✚11219✚ Hungarian Kingdom WW2 Commemorative Medal Liberation Transylvania 1940

£32.99

Original Hungarian Kingdom WW2 Commemorative Medal for Liberation of Transylvania (Erdélyi Emlékérem) - 1940, IN WORN / OXIDATED CONDITION, ON NEW TRIFOLD RIBBON, A GOOD EXAMPLE

HISTORY OF THE AWARD:

Commemorative Medal for the Liberation of Transylvania (Erdélyi Emlékérem), 1940 Circular medal in ‘Kriegsmetall’ (zinc alloy) with laterally-pierced loop for ribbon suspension; the face with the head of King Mátyás Corvinus circumscribed ‘ERDÉLYI RÉSZEK FELSZABADULÁSÁNAK EMLÉKÉRE’ (Medal for the Liberation of Part of Transylvania); the reverse with the arms of Transylvania circumscribed ‘MÁTYÁS KIRÁLY SZÜLETÉSÉNEK 500 ÉVFORDULÓJÁN’ (King Mátyás 500th Anniversary of his Birthright) and inscribed around the rim ‘VITÉZ NAGYBÁNYAI HORTHY MIKLÓS KORMÁNYZÓ ORSZÁGLÁSÁNAK XX ÉVÉBEN’ (In the 20th Year of the Regency of Valiant Miklós Horthy de Nagybányai).
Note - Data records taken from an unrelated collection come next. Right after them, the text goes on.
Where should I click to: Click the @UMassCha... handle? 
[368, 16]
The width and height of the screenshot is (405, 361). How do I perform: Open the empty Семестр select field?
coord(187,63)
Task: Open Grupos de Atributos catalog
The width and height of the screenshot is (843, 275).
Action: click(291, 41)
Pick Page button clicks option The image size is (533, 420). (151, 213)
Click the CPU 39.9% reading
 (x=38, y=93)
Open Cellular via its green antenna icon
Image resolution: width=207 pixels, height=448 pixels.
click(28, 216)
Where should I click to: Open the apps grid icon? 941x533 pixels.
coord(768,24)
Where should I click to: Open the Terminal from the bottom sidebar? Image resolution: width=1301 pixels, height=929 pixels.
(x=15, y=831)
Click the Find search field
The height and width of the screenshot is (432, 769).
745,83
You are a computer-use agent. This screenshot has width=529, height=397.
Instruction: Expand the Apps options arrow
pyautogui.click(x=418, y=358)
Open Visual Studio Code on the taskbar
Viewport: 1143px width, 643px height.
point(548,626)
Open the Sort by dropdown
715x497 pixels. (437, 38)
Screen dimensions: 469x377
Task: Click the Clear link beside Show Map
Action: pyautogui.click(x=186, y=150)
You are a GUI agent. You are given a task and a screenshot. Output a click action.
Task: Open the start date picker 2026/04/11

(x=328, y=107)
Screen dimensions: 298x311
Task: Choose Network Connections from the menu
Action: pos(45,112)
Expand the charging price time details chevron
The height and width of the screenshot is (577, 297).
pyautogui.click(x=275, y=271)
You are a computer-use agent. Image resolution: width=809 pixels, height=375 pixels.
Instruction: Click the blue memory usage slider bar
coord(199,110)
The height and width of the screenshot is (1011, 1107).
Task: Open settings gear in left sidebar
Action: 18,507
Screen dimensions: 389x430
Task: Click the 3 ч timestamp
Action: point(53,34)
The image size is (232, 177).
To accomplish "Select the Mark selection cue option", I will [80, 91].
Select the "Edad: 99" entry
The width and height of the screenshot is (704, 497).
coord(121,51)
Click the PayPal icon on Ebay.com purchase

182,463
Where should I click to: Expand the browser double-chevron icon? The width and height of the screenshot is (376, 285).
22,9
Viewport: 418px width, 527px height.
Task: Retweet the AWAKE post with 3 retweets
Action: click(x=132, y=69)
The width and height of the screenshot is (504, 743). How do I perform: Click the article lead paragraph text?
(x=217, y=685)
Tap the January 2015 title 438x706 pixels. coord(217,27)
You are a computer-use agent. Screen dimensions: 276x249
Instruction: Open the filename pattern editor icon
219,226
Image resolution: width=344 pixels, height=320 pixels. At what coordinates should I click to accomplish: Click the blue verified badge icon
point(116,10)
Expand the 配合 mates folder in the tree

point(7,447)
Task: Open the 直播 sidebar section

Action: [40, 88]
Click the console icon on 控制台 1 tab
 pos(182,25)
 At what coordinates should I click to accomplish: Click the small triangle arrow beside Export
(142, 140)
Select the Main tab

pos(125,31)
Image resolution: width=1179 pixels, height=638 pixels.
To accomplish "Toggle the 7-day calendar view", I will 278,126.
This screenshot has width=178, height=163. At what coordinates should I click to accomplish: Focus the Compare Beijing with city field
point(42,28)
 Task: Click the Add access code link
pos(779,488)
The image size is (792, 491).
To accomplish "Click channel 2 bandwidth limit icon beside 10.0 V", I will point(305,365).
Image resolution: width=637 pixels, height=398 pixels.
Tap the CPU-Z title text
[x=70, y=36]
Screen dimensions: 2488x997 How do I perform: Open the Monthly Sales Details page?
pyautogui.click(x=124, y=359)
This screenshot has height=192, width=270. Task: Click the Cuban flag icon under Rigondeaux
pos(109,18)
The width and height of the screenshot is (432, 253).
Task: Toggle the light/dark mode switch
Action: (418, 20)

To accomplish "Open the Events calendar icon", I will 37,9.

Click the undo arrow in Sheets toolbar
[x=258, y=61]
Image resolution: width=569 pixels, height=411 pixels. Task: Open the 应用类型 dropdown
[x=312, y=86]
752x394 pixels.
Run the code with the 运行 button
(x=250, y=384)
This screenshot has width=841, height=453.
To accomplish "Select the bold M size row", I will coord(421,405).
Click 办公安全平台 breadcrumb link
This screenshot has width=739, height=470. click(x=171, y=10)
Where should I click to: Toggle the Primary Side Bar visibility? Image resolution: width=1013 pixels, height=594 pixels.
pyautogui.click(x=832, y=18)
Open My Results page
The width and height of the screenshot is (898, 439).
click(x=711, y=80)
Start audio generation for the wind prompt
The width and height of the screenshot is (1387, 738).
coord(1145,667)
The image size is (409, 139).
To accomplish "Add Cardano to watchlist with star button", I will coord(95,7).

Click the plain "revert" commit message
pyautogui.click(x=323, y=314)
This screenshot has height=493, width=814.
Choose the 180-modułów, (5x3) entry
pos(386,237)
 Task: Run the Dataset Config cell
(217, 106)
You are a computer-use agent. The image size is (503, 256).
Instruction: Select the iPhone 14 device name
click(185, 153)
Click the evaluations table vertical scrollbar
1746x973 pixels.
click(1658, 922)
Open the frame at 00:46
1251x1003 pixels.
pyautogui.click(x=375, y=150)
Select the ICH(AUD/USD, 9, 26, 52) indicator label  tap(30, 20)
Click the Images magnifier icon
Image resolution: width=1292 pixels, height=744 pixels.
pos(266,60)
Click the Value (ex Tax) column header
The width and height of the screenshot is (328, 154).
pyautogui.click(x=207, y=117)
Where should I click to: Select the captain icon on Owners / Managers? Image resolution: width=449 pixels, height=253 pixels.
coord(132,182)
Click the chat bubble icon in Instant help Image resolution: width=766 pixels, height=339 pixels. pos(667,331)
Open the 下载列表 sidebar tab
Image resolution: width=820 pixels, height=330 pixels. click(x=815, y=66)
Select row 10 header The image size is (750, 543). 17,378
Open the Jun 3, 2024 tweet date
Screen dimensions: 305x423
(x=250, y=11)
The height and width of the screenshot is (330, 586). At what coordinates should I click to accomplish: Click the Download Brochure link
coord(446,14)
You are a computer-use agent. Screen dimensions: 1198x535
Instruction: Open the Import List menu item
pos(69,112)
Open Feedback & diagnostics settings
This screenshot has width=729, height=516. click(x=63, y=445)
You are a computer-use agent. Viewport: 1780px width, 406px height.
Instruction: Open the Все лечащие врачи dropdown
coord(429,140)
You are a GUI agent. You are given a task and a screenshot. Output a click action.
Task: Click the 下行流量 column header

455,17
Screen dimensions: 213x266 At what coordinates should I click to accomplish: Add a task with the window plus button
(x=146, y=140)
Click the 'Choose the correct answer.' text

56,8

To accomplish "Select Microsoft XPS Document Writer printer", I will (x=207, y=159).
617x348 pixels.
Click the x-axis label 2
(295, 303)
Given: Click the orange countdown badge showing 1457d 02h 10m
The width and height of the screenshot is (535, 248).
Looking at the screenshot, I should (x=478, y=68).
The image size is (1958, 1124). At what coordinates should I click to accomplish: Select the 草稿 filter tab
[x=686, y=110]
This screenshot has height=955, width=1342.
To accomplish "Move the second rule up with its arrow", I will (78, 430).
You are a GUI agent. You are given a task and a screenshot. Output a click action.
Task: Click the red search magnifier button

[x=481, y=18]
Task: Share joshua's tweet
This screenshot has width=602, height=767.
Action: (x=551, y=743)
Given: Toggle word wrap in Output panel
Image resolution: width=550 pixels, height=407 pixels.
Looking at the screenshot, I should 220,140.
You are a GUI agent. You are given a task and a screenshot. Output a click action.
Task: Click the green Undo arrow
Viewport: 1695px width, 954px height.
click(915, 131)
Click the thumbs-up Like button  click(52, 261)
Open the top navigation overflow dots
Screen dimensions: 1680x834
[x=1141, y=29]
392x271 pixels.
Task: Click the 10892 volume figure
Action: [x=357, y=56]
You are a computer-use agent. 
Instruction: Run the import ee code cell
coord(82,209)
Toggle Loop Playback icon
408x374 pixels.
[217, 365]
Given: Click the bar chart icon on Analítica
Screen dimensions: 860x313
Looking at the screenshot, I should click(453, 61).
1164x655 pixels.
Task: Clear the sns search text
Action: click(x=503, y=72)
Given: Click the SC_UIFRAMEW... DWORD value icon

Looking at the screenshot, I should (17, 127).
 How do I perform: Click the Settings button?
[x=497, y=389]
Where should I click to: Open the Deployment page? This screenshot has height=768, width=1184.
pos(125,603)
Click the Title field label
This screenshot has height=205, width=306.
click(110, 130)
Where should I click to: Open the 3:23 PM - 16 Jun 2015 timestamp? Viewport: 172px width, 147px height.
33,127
The medal was instituted on 1 October 1940 to mark the return of part of Transylvania to Hungary. At the end of World War I, Hungary lost almost three-quarters of its territory, amongst them many areas with large Hungarian populations, including Transylvania. In mid-1940, with Romania under pressure from the Soviet Union and Bulgaria, Hungary lodged a claim to Transylvania. Germany and Italy led arbitration at Vienna and on 30 August Romania ceded approximately 43,500 square kilometres of territory and almost 2,400,000 people in northwest Transylvania to Hungary. The award was annulled after World War II and the territory returned to Romania. Mátyás Corvinus (1443-1490) was the son of John Hunyadi and reigned as King of Hungary from 1458 until his death. In 1479 to 1483 he retook Transylvania from the Ottoman Turks and is revered in Hungary as a national hero.